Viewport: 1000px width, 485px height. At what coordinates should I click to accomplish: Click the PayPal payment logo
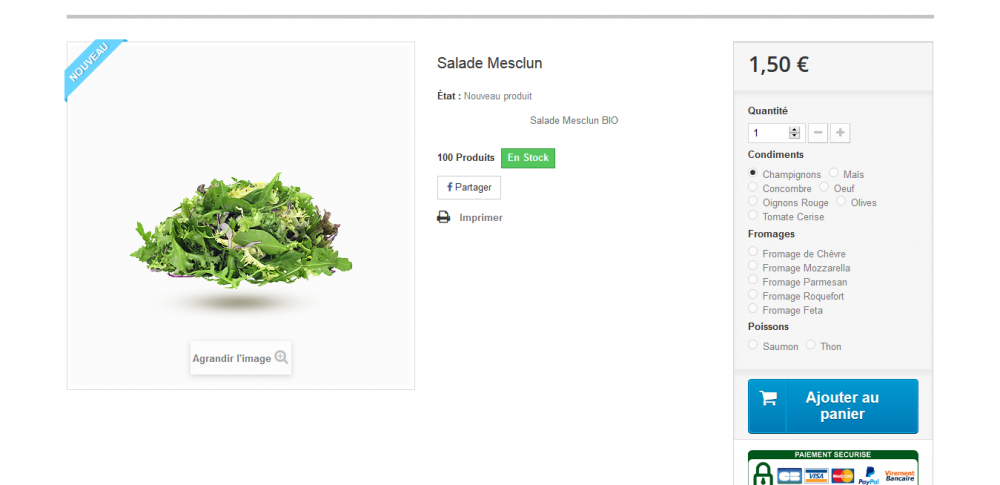(869, 475)
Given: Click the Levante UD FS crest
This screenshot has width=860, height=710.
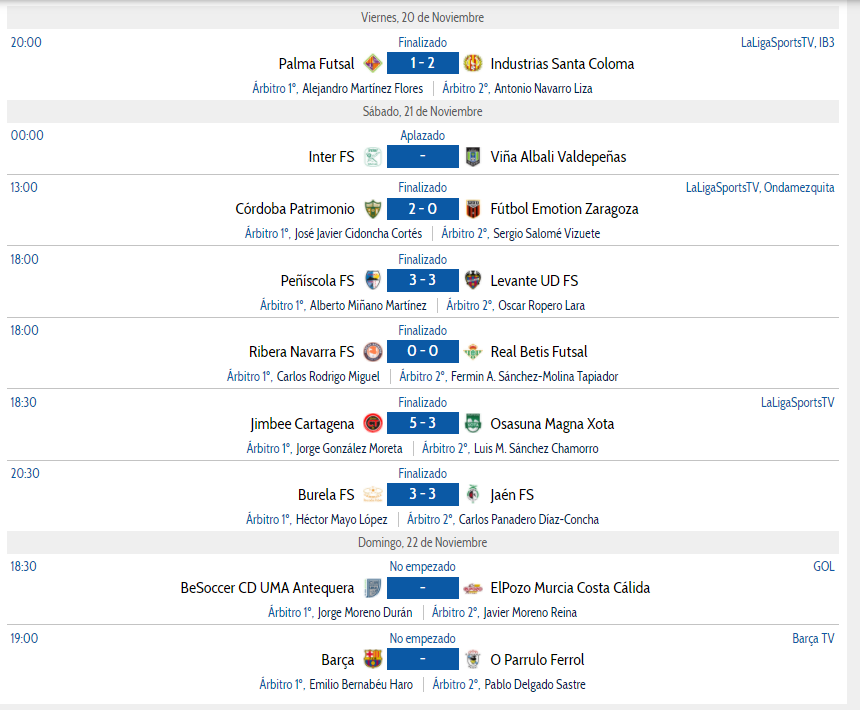Looking at the screenshot, I should coord(473,280).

++++

◆ **What you should do**
Copy each line of the material above exactly, but not the images.

◆ **Result for this exercise**
Viewport: 1000px width, 485px height. At what coordinates should I click to accomplish: Click the PayPal payment logo
(869, 475)
Given: Click the Levante UD FS crest
This screenshot has width=860, height=710.
Looking at the screenshot, I should coord(473,280).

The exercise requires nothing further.